Lawsuit over Illinois Deputy's Use of Stun Gun Settled
David Bowers and a fellow Jefferson County deputy who the lawsuit alleged watched Bowers' misconduct at the center near Mount Vernon acknowledged no wrongdoing as part of the deal. One-third of the settlement's payout - covered by the sheriff's department's insurer - will go toward attorneys' fees.
Bowers and fellow deputy Lonnie Lawler still work for the department, where their boss - Sheriff Roger Mulch - has defended their actions, insisting the law enforcers followed protocol and did "nothing out of the ordinary." Mulch also has noted that separate investigations by his department and Illinois State Police determined the deputies did nothing wrong.
No criminal charges were ever filed.
Mulch declined to comment on the matter Tuesday, citing the advice from his attorney. Bowers and Lawler do not have listed home telephone numbers and could not be reached by The Associated Press.
Messages left with attorneys who pressed the lawsuit were not immediately returned.
The lawsuit, filed in July of last year, accused Bowers and the other deputy of lashing out unprovoked in the incident at the Southern Thirty Adolescent Center that houses youths ages 11 to 18, often with behavioral issues.
Calling the deputies' actions "extreme, outrageous and unjustified," the lawsuit did not release the names or ages of the three boys shot with the stun gun. The fourth kid was a foster child who did not live at the center, according to the lawsuit.
The suit claims that Bowers and Lawler went to the center on July 4, 2008, in response to a report that three teenagers were acting unruly. But the young people suing the deputies were not those disruptive children, the lawsuit said.
Bowers allegedly pushed one boy toward his bed and repeatedly shocked him with a stun gun. Bowers then held down a second boy, stunned him several times and threatened to sodomize him, ultimately causing the child to soil himself, the lawsuit claimed.
A third child complied with the deputies' demands that he sit on a couch, but Lawler handcuffed him before Bowers zapped him repeatedly, the lawsuit said.
The fourth child, a girl, pleaded with the deputies to stop but Lawler handcuffed her. Bowers lifted her off the ground, pressed her against a wall and choked her, the lawsuit alleged.
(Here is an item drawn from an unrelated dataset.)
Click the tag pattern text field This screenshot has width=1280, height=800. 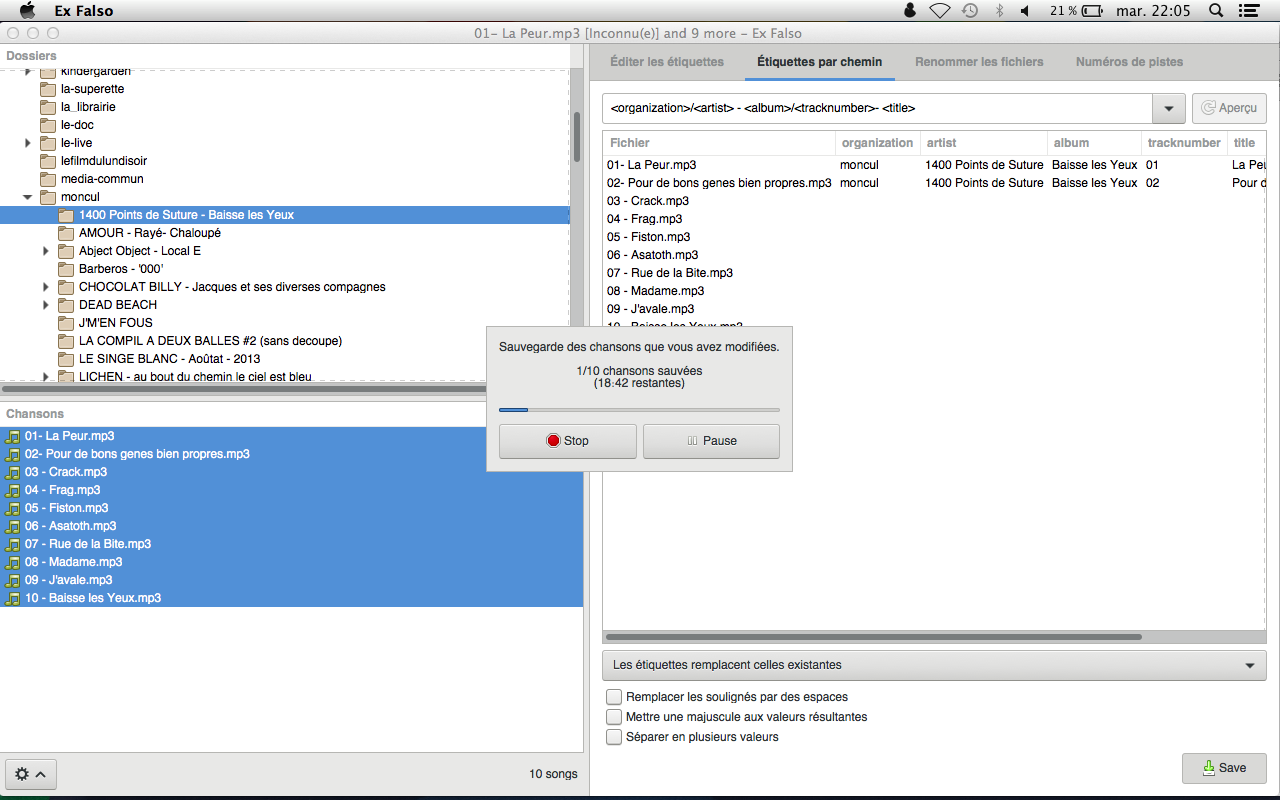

"Do you want to live or die (expletive)?" the lawsuit claimed Bowers asked the girl before she was thrown into a closet, vomiting.
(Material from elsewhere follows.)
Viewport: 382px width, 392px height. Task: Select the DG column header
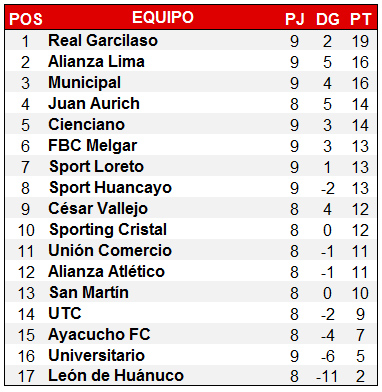tap(327, 19)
Michael Bertrand, vice president and chief program officer of Lutheran Child and Family Services of Illinois, which runs the center, declined to comment Tuesday about the case or its resolution.
The agency's president and chief executive, Gene Svebakken, has said the victims were "young people often traumatized in their circumstances, and that they, like all children, needed to be treated with dignity and respect." Svebakken was vacationing Tuesday and unreachable.